The results on the effects of the monetary policy variables on stock returns were a mixed bag. Contrary to many empirical and theoretical literature the results of the analysis reveal that there is a positive significant relationship between stock returns and interest rates. With reference to exchange rates, the results showed a negative and significant, relationship to stock market price returns, and this was expected and in line with theory. GDP was used as a control variable and the results were as expected, a significant positive relationship was revealed between stock market returns and GDP. Further analysis on the relationship between stock return volatility and the variables under consideration revealed that whether volatility is measured as standard deviation or under the GARCH (1, 1) scenario the results were the same on the effects of interest rates. The results revealed a positive and significant relationship between stock returns volatility and interest rates. However, exchange rates were only positive and significant under the OLS methodology for the JSE All Share Index return volatility.

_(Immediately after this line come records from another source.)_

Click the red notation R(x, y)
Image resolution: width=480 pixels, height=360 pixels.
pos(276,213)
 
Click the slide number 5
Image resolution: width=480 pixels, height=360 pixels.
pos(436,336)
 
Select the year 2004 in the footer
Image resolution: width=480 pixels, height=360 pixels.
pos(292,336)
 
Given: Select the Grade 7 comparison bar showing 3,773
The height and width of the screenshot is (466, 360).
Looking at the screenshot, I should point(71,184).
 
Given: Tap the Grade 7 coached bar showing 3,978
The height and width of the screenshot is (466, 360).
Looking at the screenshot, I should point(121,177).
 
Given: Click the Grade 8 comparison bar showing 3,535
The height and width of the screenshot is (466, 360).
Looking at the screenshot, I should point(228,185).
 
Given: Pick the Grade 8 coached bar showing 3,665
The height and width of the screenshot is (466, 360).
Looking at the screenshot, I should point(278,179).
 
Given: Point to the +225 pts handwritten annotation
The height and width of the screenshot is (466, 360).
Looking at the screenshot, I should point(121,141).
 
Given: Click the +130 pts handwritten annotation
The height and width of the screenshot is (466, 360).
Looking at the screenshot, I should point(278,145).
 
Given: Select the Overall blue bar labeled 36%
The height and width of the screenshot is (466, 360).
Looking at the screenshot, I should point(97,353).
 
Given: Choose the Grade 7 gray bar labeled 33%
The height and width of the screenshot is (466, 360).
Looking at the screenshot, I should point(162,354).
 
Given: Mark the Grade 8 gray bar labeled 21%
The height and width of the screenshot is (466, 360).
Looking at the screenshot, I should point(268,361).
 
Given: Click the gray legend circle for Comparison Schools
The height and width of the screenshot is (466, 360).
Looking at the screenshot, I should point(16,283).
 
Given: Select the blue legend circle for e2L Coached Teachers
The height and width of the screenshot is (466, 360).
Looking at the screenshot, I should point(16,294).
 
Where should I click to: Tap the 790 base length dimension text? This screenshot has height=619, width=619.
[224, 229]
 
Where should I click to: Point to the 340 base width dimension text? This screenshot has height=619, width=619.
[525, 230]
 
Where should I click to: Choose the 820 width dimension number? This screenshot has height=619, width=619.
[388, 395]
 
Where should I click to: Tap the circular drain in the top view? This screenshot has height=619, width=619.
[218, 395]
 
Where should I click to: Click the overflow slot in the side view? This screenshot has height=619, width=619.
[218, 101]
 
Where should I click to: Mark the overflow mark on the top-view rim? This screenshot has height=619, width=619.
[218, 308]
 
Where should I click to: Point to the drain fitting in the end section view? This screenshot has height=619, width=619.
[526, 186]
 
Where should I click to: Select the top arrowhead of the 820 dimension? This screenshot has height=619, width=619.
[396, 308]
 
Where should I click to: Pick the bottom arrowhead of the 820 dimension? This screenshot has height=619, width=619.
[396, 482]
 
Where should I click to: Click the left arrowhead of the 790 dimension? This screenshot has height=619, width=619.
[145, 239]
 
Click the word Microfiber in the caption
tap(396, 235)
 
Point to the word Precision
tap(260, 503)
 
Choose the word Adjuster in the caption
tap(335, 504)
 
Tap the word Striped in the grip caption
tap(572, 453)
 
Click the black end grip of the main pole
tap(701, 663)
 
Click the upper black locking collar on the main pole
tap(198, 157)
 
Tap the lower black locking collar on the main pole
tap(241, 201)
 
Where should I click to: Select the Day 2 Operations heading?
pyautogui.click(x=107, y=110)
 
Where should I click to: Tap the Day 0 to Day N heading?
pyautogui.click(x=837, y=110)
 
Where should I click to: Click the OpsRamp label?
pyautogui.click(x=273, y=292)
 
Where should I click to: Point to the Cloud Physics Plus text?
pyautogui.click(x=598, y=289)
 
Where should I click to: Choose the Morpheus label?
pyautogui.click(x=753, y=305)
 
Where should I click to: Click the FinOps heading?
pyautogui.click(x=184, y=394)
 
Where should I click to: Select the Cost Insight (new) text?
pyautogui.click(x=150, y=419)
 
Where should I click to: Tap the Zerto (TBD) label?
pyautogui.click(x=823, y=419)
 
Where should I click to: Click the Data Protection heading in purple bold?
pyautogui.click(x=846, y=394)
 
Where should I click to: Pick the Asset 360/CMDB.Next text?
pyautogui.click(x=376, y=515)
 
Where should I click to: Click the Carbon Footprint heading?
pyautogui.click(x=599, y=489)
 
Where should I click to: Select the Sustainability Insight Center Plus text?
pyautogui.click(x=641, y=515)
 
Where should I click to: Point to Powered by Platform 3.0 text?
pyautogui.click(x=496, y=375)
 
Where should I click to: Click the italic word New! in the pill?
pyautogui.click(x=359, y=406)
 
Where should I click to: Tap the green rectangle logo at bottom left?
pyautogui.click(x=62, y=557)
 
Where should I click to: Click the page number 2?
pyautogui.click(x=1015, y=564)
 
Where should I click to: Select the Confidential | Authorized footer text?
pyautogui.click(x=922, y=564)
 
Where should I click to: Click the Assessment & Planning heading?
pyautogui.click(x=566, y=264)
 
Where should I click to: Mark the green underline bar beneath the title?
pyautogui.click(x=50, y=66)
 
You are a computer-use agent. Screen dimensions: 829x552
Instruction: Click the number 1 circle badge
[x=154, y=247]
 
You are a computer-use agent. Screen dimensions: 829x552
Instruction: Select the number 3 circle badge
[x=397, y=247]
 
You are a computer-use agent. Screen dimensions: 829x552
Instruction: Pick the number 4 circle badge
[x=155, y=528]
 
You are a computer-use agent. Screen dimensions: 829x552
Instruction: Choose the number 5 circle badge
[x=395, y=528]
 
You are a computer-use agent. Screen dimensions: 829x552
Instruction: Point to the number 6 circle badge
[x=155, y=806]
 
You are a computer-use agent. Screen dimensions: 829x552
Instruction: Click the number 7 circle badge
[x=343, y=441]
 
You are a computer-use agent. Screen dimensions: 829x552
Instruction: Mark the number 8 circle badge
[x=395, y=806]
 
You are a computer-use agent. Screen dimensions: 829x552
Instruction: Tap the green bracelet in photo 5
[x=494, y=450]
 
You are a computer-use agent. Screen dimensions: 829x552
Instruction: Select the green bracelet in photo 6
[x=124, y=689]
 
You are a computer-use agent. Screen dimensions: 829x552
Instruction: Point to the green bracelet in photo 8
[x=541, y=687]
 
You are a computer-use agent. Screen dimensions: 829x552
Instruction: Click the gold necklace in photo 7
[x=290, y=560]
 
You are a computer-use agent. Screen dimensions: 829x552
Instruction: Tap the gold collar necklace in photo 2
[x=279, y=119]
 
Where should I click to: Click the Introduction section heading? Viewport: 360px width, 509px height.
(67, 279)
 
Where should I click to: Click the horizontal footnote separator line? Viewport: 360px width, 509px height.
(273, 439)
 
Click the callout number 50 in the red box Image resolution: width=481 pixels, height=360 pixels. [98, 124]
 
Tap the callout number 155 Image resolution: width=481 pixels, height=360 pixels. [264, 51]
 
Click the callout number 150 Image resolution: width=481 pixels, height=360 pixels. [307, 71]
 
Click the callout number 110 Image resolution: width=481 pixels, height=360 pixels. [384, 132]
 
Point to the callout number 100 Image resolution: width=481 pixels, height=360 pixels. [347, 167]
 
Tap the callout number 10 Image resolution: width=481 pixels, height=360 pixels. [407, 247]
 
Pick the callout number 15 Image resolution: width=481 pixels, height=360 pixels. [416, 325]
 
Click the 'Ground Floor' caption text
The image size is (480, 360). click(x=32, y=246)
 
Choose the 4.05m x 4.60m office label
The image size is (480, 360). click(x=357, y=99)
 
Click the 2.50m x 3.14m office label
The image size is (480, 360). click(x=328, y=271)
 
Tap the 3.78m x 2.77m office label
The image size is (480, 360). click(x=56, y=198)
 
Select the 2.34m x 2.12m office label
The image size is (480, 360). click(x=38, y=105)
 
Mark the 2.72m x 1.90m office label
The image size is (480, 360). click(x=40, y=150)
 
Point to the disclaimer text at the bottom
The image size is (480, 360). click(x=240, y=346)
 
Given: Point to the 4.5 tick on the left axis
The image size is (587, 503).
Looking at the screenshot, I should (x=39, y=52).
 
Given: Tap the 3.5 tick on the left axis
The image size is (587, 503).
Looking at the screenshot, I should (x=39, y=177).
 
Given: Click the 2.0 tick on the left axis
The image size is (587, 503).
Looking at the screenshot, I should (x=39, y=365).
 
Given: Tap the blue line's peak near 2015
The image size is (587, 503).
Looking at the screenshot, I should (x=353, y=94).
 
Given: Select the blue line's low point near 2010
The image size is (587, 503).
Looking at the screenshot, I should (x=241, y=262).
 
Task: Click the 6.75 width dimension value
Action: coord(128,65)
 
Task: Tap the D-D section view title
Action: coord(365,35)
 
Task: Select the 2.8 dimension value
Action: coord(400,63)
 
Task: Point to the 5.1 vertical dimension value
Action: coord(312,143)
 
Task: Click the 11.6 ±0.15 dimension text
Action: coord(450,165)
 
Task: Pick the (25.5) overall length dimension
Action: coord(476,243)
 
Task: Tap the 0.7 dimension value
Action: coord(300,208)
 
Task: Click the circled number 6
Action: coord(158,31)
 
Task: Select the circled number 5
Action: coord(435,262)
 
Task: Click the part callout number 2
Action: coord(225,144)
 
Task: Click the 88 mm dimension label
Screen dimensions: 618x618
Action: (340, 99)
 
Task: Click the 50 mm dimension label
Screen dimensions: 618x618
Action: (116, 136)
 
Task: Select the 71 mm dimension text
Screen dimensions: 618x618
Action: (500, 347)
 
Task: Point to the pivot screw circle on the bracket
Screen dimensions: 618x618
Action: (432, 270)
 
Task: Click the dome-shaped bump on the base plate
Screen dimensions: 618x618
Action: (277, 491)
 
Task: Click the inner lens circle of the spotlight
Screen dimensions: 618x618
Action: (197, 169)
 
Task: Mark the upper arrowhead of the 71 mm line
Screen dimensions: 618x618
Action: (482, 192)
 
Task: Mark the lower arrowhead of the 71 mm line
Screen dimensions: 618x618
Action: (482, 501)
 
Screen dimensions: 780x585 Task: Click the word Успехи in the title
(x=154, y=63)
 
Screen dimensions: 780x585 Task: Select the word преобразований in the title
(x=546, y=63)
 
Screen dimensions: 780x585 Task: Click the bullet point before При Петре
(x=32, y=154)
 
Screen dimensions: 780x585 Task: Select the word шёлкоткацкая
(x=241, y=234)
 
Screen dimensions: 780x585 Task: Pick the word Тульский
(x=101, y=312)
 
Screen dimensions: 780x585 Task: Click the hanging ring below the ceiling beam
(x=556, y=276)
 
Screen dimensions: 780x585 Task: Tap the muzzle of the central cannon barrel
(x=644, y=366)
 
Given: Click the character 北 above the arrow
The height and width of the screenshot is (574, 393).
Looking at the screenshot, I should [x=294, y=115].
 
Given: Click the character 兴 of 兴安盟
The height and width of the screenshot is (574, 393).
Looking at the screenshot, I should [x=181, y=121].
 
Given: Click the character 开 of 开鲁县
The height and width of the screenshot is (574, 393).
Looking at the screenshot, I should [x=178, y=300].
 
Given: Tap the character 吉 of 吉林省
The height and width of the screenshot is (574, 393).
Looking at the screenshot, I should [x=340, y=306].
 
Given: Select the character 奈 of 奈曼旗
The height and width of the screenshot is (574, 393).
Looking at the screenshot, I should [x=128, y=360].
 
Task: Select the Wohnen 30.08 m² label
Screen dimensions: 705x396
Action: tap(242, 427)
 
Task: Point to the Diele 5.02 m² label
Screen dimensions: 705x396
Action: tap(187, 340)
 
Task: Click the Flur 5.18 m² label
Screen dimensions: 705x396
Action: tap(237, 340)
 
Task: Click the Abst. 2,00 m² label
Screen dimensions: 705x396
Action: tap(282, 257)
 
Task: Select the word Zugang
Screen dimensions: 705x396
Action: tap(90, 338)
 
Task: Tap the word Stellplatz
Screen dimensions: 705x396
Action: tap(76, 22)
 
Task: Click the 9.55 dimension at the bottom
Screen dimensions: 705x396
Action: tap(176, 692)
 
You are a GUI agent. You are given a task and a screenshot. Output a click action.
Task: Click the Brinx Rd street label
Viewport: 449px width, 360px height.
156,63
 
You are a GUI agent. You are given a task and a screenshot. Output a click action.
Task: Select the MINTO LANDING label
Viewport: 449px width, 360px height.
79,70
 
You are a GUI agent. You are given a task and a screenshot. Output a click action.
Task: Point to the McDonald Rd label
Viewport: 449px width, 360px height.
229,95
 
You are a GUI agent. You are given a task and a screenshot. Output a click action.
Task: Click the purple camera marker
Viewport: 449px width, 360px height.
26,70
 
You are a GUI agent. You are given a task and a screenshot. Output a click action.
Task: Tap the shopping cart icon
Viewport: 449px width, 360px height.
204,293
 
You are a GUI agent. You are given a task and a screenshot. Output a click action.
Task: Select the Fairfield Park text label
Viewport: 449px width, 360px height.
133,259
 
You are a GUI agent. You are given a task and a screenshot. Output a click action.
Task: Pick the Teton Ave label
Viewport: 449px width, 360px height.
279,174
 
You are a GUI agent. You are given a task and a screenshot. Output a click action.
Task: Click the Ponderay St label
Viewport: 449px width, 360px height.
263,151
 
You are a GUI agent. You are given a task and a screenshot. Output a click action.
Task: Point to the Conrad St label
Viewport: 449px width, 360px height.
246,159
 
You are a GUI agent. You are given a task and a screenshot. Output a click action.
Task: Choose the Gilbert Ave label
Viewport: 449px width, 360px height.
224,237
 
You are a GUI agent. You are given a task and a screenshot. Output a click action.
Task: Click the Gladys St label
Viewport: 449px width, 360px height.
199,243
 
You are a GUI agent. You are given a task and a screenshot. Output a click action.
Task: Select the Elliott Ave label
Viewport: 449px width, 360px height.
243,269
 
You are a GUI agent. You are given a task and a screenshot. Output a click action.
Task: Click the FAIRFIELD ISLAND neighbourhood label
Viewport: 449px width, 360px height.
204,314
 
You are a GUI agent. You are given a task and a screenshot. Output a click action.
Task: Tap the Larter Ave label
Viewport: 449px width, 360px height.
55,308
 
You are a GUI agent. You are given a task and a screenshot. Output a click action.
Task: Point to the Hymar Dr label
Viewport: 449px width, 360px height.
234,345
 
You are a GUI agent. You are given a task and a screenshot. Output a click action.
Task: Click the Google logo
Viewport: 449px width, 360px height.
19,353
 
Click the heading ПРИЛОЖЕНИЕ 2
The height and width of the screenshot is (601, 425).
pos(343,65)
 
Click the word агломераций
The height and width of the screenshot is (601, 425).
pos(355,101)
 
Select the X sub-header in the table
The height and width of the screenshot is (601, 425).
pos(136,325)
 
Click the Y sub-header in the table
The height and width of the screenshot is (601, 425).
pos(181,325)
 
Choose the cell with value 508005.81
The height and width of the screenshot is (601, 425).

This study assists stock market regulating authorities, monetary policy authorities and other stock market participants in understanding the effects of monetary policy variable on stock returns. The authorities are advised to monitor the developments in the world financial market, such as movements in major world stock markets and interest rates since they also affect the South African stock market performance. Further research may dwell on the causality and cointegrating relationships as deterministic relationship may not dependable on policy formulation and forecasting.